++++ Page text ++++
Among the paleontological tales are cases of elephant skulls mistaken for cyclops remains in the Mediterranean and a swordfish bone believed to be a dragon's tongue cut out as a trophy by a triumphant giant. [Top 10 Beasts & Dragons: How Reality Made Myth]

Fossils and myth

Study researcher Marco Romano, a postdoctoral researcher at the Museum of Natural History in Berlin, said he became interested in gathering these tales while reading texts on 14th- through 19th-century ideas about the Great Flood. This is the biblical tale of the inundation of the entire world, said to have wiped out all life but those aboard Noah's famous ark.

After reading several claims by ancient authors who said they'd personally observed the bones of giants dug from the ground, Romano got together with Marco Avanzini, a researcher at the Science Museum in Trento, Italy, to search for more such texts.
++++ Task data ++++
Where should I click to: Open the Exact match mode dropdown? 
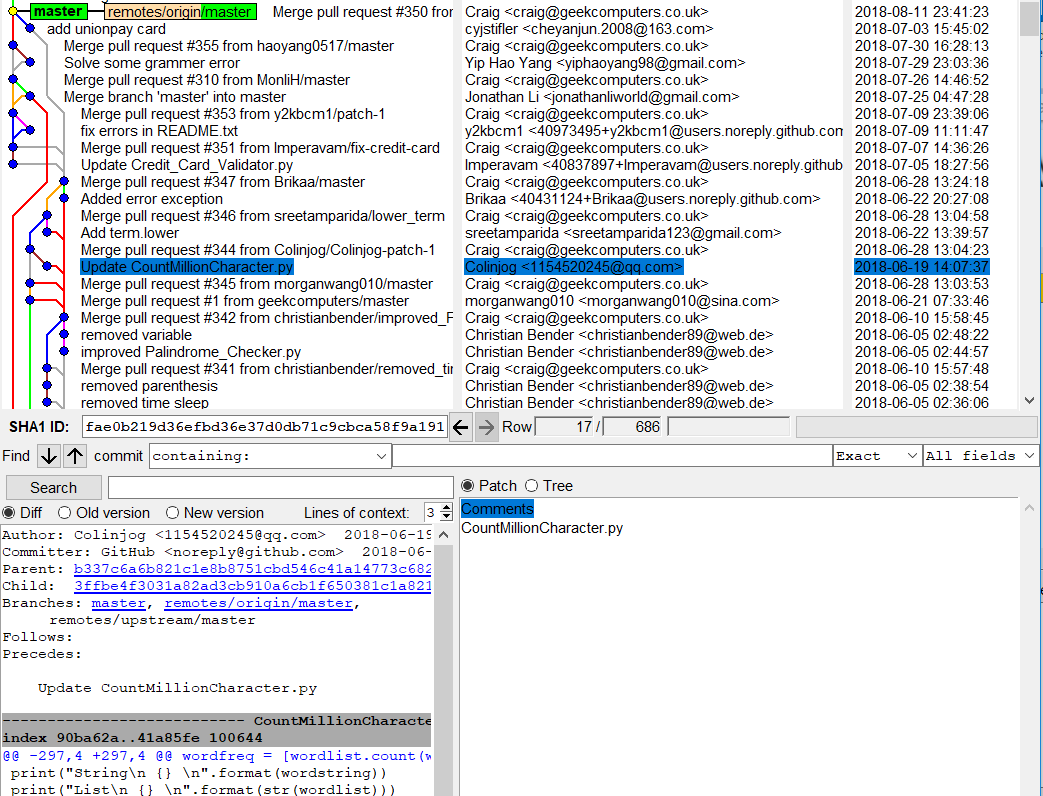point(876,456)
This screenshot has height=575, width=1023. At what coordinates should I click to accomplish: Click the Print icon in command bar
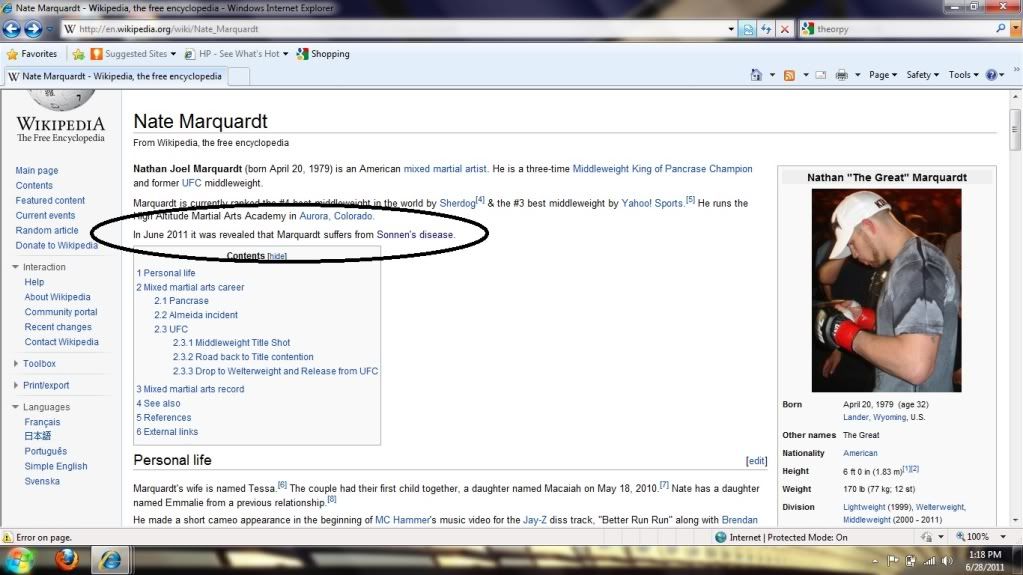tap(842, 75)
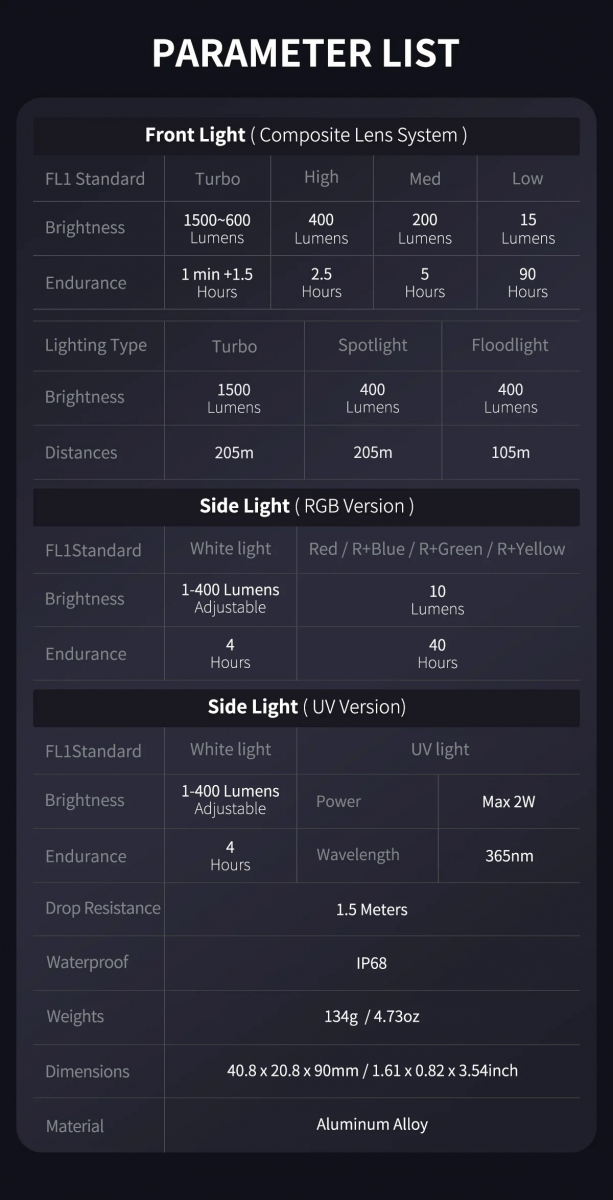Viewport: 613px width, 1200px height.
Task: Click the 134g / 4.73oz weight value
Action: (372, 1017)
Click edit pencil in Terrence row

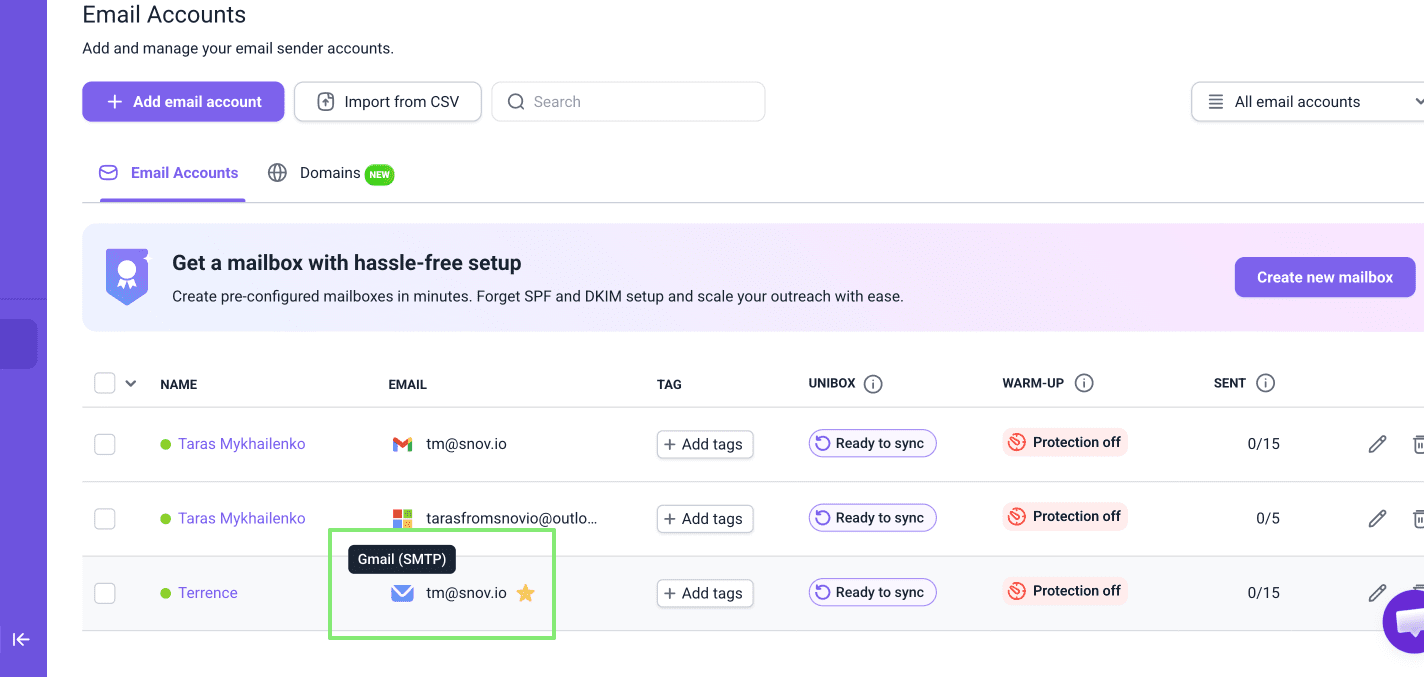1377,593

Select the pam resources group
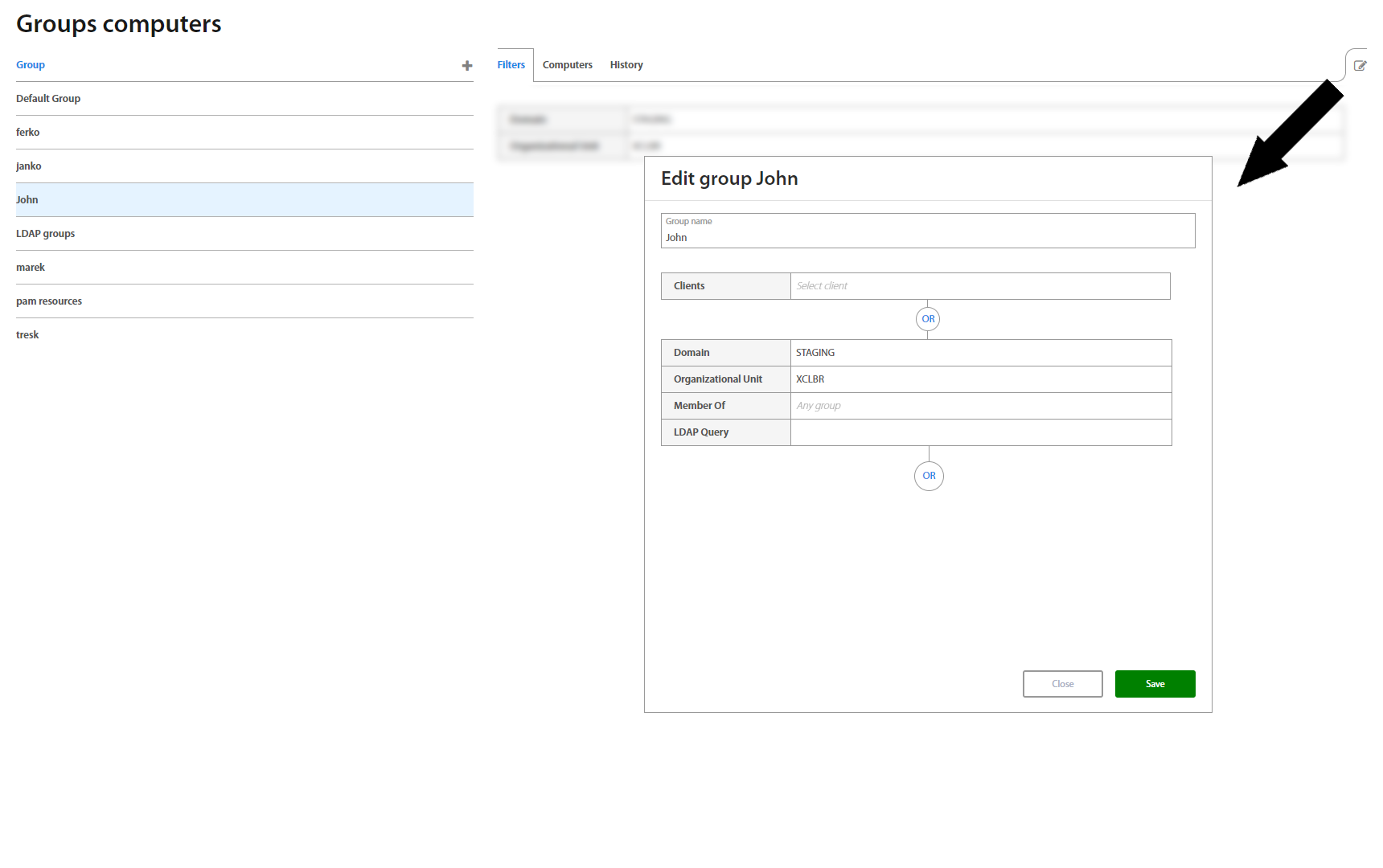tap(49, 301)
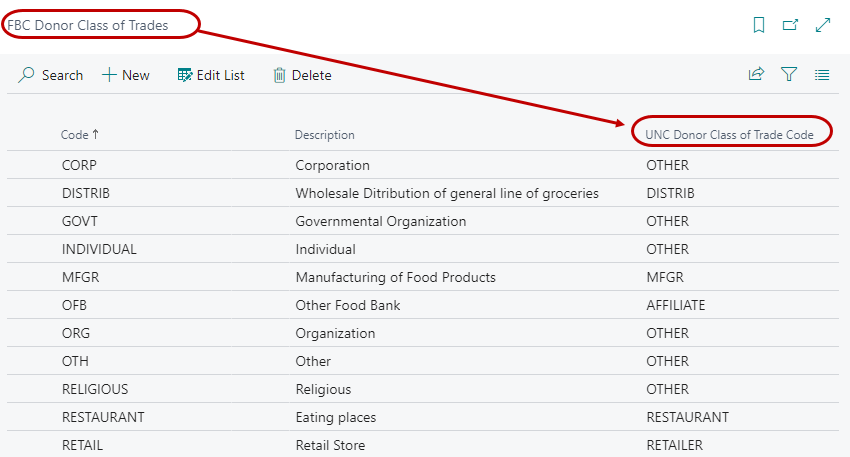Viewport: 850px width, 457px height.
Task: Add a New donor class record
Action: [126, 75]
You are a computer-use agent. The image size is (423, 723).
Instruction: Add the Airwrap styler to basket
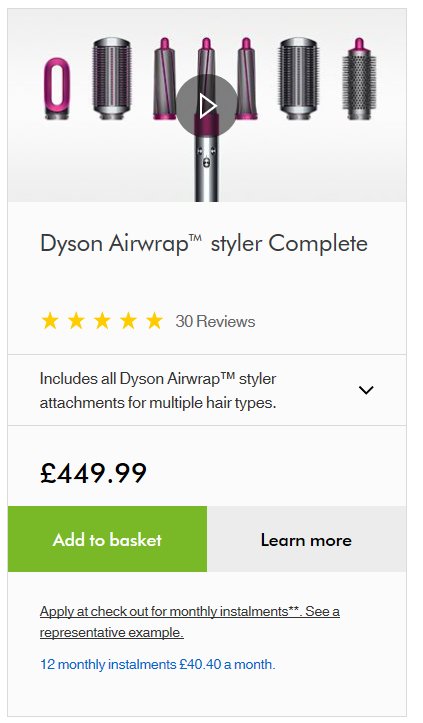(x=107, y=539)
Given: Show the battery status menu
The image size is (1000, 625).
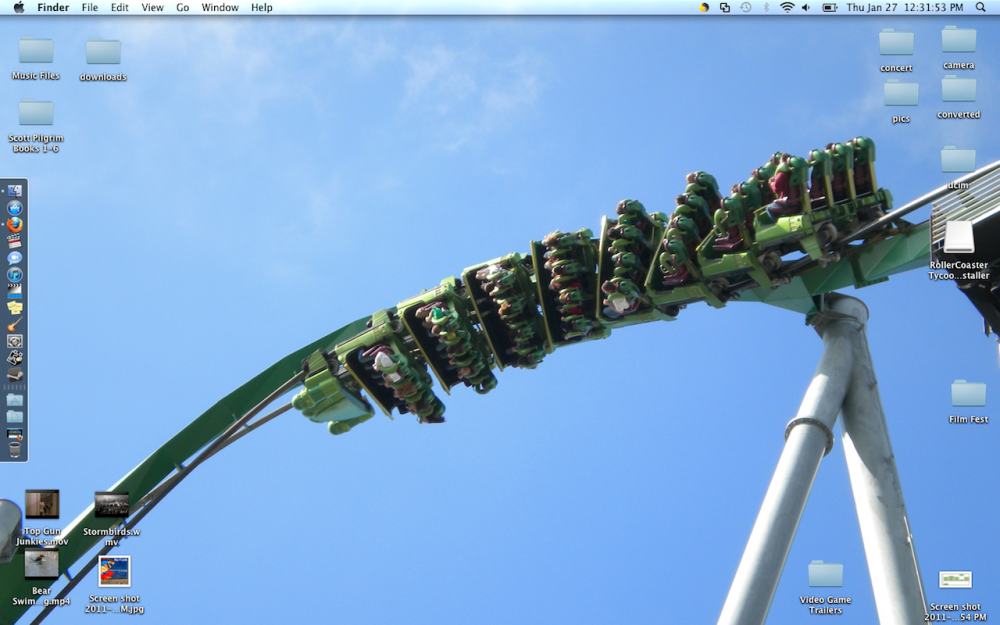Looking at the screenshot, I should (829, 7).
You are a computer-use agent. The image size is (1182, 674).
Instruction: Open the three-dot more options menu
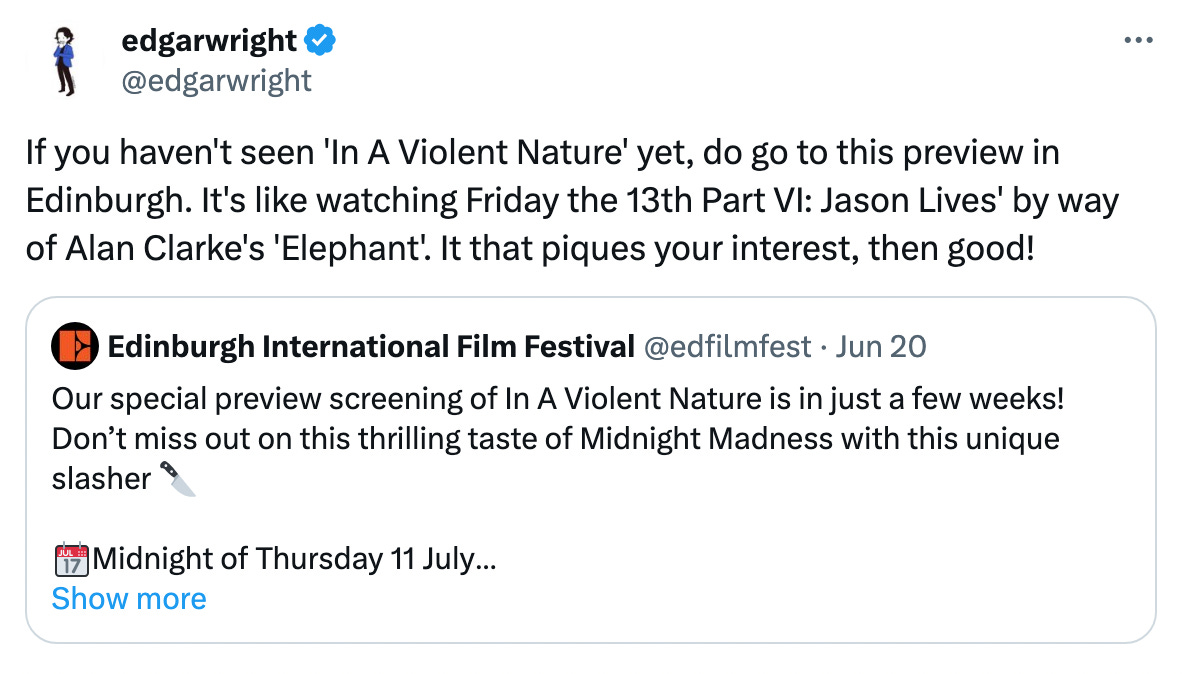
++++
▸ Problems to work on
• A. Reproduce the records from the line containing "Select the pam resources group" through the end of the records, both ends included, and omit the pictures from your answer.
• B. Resume the text on fossils and myth from the point at which it stops.
The records bear no relation to the text.

▸ Exercise results
• A.
Select the pam resources group
tap(49, 301)
Viewport: 850px width, 457px height.
Task: Add a New donor class record
Action: [126, 75]
You are a computer-use agent. The image size is (423, 723).
Instruction: Add the Airwrap styler to basket
(x=107, y=539)
Given: Show the battery status menu
The image size is (1000, 625).
Looking at the screenshot, I should (829, 7).
You are a computer-use agent. The image size is (1182, 674).
Instruction: Open the three-dot more options menu

• B.
Romano had a personal connection to the work, too. His mother is from Sardinia, Italy, and his grandfather used to walk Romano along the cliffsides of the island and tell him tales of the cyclops bones found in caves there. These stories were based in history. Shepherds really did find bones on the islands of Sardinia and Sicily that looked like giant skulls with single eye openings. It wasn't until 1688 that a scientist named Giovanni Giustino Ciampini showed that the skulls came from an extinct dwarf-elephant species, not from a one-eyed giant called cyclops. [10 Extinct Giants That Once Roamed North America]

Combing through ancient texts, Romano and Avanzini found reams of examples of fossils used as evidence for an ancient race of human-like giants. These myths go back far: Herodotus, a Greek historian who lived between 484 and 425 B.C., wrote that the giant bones of the mythical giant Pallas and the hero Orestes (who was said to be 10 feet, or 3.3 meters, tall) had been discovered in Rome and Acadia (in Mesopotamia), respectively.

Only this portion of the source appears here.